• WHAT IS EXPECTED
Repeat the lines of the material below exactly, beginning at the one with "Where should I click to: Click the map" and stopping after the last.

• DATA RECORDS
※ ※ ※

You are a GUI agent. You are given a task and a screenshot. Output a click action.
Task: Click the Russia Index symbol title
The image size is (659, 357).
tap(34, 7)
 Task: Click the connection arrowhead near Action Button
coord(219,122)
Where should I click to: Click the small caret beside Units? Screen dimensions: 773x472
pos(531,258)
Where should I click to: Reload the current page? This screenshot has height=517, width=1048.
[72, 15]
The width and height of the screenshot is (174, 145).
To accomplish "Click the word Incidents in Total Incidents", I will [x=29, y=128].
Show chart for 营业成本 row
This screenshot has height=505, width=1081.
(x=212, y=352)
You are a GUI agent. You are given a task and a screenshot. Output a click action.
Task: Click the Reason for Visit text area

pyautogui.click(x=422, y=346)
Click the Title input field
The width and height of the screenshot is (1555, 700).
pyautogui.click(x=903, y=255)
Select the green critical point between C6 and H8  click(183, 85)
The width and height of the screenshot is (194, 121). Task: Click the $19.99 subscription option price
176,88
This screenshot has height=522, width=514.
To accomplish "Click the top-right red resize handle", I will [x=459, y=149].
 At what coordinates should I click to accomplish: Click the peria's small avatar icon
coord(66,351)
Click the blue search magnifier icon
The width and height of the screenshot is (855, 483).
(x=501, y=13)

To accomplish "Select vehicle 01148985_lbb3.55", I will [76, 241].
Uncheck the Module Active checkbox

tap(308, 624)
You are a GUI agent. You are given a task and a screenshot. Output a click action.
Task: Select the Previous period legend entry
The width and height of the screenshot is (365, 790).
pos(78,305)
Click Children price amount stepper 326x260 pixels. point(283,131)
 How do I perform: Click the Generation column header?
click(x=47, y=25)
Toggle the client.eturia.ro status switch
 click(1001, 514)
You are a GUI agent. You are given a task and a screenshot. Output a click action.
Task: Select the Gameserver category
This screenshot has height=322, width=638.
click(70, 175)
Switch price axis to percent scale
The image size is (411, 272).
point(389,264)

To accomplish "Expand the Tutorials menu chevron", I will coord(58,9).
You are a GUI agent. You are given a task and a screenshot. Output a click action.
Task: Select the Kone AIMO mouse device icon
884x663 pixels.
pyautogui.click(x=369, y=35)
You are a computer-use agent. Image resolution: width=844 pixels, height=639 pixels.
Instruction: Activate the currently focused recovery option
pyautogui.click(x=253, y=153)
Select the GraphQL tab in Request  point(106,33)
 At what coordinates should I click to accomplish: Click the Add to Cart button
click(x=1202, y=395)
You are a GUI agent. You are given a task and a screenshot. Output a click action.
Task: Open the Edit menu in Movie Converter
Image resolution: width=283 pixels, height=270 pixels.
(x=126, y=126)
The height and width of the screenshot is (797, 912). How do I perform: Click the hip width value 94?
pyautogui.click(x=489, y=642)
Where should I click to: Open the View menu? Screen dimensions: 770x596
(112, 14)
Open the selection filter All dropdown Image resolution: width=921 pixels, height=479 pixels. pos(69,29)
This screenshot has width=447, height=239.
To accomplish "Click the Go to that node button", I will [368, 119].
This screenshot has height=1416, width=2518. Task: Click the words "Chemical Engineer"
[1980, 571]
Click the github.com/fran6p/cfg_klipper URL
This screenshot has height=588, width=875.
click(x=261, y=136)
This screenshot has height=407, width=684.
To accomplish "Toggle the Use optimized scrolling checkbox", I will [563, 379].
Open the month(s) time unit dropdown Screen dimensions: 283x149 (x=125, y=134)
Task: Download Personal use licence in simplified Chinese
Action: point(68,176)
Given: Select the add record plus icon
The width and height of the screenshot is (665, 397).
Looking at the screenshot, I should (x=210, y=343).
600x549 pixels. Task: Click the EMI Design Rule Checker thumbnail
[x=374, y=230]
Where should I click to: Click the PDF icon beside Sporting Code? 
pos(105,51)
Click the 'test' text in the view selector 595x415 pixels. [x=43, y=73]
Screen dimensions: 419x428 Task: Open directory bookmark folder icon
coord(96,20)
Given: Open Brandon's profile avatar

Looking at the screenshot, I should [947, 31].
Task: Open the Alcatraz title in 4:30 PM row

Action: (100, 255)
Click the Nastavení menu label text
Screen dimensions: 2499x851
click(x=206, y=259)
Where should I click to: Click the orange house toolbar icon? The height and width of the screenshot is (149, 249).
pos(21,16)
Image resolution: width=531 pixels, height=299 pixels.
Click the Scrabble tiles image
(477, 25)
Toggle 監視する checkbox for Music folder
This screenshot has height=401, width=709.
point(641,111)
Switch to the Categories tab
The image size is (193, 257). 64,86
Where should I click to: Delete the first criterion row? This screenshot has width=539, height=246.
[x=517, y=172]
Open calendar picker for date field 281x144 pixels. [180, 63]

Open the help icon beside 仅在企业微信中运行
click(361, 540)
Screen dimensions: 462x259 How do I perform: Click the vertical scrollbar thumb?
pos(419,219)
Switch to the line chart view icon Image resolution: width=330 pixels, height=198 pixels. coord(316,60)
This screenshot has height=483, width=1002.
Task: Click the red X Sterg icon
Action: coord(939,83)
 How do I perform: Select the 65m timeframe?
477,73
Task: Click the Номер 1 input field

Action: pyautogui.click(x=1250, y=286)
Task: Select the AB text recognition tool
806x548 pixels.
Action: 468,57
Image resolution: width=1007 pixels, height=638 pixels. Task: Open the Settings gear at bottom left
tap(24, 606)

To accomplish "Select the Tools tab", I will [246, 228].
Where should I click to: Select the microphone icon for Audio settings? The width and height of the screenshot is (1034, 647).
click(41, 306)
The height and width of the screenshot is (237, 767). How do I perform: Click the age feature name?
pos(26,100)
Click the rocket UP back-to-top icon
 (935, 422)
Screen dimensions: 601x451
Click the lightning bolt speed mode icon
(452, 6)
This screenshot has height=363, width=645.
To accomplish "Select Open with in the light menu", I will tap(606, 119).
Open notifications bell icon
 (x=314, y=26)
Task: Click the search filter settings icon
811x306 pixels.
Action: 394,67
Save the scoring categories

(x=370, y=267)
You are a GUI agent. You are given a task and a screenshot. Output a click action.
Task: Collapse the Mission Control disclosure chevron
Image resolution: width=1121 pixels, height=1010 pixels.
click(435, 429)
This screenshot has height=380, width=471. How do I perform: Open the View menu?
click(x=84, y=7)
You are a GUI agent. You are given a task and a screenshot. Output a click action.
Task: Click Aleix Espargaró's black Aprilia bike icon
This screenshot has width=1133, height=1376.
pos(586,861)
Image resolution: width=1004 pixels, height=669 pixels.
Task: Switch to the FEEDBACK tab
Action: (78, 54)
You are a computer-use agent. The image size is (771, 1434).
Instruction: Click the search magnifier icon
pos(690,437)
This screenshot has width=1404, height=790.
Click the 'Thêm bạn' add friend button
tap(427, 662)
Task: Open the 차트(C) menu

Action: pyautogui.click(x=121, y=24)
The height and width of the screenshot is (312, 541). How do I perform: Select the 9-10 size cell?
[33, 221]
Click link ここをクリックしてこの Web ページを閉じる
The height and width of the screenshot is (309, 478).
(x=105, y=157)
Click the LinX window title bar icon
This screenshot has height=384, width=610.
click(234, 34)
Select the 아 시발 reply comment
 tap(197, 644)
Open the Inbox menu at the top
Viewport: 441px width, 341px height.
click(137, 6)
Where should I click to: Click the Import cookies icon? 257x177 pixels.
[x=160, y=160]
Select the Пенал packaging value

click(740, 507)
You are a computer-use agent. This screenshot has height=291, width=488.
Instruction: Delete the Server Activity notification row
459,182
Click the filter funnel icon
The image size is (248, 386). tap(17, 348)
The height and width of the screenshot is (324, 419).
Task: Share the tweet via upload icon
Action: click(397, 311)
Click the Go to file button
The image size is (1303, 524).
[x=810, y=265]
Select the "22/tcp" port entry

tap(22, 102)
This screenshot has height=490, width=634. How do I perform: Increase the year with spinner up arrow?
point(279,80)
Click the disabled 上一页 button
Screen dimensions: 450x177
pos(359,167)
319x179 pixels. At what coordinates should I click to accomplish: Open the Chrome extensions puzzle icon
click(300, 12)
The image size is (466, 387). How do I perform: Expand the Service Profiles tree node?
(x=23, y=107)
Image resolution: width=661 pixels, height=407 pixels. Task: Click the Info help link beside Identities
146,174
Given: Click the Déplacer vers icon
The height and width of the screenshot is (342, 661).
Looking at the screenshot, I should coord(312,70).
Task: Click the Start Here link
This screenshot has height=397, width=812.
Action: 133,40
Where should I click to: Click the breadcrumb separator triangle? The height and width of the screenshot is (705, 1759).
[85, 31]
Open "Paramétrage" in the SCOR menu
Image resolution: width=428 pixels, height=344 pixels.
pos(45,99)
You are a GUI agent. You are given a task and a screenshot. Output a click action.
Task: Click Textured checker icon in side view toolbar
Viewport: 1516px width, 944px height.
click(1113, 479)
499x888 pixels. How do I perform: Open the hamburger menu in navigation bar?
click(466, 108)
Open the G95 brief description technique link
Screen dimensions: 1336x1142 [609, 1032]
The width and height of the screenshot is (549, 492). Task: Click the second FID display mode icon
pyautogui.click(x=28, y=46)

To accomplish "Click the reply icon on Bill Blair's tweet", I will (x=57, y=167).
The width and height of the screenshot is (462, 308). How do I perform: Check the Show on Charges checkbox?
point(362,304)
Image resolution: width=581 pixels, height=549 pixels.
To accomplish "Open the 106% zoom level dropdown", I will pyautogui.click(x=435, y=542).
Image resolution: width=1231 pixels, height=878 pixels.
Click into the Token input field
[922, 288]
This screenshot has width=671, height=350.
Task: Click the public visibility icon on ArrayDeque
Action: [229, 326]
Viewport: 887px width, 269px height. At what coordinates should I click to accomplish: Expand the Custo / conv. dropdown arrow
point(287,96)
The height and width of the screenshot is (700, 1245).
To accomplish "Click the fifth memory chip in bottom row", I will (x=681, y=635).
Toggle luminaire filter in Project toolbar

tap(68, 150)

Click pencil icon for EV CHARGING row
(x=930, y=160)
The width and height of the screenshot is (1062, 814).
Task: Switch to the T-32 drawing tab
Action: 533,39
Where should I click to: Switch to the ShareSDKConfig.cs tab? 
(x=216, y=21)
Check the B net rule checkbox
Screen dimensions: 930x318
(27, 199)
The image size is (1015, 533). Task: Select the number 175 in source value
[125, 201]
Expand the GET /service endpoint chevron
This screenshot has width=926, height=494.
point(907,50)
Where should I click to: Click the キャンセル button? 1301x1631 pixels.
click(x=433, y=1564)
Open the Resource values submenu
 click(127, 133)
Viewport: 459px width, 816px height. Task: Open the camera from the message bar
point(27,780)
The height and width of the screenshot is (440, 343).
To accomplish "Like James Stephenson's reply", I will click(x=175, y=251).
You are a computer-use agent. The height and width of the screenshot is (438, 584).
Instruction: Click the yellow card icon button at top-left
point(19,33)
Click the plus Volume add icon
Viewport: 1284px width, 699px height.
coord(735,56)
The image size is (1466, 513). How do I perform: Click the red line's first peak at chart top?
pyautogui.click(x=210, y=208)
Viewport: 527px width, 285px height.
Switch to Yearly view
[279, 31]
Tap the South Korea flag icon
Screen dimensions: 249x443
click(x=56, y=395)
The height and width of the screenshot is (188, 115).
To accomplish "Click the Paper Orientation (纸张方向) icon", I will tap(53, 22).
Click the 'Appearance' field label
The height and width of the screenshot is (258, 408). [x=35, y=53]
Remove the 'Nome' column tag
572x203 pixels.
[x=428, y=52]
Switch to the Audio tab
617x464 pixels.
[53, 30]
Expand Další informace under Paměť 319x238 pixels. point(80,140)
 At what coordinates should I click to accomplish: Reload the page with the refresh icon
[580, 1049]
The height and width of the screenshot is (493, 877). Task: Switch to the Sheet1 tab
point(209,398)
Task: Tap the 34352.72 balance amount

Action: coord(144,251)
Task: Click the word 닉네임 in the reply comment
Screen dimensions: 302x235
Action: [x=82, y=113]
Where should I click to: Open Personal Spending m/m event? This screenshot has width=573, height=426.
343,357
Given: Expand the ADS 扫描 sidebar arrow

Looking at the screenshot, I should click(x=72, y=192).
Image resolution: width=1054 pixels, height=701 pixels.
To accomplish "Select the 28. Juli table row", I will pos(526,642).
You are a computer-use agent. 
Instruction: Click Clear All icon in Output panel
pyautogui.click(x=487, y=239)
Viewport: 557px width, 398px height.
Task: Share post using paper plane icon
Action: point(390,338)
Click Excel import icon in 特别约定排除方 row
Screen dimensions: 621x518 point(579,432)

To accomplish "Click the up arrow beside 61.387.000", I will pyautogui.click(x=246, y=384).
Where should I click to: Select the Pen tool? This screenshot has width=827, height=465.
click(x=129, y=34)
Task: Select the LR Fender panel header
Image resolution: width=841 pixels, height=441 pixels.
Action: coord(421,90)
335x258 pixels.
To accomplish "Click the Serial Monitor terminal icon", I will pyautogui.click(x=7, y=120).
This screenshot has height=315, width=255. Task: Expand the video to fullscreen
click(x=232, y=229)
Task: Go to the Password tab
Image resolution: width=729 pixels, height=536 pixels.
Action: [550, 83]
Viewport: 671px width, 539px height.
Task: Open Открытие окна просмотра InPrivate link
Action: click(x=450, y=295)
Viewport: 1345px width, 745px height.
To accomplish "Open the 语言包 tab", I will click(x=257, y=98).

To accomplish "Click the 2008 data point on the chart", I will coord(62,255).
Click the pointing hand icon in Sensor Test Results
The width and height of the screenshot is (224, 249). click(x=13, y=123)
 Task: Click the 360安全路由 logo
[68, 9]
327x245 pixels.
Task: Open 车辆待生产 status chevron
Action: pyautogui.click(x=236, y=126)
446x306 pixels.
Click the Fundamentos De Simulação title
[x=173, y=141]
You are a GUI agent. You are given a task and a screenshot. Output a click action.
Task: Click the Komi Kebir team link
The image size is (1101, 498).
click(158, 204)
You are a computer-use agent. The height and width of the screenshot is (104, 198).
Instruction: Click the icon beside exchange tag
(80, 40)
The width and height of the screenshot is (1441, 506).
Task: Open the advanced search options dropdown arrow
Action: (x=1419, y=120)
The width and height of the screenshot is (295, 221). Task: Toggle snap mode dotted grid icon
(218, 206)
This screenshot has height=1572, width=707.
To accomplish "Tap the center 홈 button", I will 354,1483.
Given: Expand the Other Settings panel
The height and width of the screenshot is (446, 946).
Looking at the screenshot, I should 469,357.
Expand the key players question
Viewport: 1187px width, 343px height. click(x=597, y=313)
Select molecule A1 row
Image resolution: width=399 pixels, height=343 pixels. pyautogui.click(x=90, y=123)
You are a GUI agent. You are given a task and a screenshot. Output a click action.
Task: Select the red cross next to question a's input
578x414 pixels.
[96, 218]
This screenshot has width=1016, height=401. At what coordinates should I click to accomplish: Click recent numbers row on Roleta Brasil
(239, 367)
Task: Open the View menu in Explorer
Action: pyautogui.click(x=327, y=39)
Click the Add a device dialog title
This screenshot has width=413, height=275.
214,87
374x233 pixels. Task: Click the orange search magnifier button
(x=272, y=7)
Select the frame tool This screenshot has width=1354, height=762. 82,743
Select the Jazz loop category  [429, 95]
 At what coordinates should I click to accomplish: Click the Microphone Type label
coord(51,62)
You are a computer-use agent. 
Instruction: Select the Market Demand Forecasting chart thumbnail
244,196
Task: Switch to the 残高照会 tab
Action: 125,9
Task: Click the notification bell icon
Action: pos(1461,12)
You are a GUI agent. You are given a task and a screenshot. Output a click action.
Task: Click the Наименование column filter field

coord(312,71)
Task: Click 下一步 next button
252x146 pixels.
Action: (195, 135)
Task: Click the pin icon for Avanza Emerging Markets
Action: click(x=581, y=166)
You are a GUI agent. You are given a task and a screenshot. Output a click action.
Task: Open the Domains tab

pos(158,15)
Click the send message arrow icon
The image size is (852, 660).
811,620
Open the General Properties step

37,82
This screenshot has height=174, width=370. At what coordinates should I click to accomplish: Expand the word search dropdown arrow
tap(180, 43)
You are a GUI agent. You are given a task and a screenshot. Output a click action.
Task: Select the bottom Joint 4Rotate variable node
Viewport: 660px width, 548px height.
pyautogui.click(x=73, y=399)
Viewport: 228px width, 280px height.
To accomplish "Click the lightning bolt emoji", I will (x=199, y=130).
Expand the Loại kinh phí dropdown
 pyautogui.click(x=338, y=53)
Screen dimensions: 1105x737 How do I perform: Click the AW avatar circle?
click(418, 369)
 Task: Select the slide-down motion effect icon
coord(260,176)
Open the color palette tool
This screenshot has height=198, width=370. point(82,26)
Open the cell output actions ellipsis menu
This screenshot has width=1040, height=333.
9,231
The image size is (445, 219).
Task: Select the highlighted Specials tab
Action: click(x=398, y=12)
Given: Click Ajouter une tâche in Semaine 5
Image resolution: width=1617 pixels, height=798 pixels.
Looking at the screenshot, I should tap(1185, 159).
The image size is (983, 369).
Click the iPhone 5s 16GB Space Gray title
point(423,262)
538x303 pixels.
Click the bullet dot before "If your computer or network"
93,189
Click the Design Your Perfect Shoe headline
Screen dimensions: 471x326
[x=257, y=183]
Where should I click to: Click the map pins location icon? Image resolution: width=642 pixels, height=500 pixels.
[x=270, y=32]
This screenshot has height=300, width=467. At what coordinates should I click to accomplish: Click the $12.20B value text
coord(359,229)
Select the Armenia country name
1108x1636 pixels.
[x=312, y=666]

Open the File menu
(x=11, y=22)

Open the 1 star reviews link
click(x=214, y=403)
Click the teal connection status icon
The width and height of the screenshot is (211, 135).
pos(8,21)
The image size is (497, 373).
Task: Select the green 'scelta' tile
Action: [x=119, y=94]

※ ※ ※

• REPLY
Where should I click to: Click the map pins location icon? Image resolution: width=642 pixels, height=500 pixels.
[x=270, y=32]
This screenshot has height=300, width=467. At what coordinates should I click to accomplish: Click the $12.20B value text
coord(359,229)
Select the Armenia country name
1108x1636 pixels.
[x=312, y=666]

Open the File menu
(x=11, y=22)

Open the 1 star reviews link
click(x=214, y=403)
Click the teal connection status icon
The width and height of the screenshot is (211, 135).
pos(8,21)
The image size is (497, 373).
Task: Select the green 'scelta' tile
Action: [x=119, y=94]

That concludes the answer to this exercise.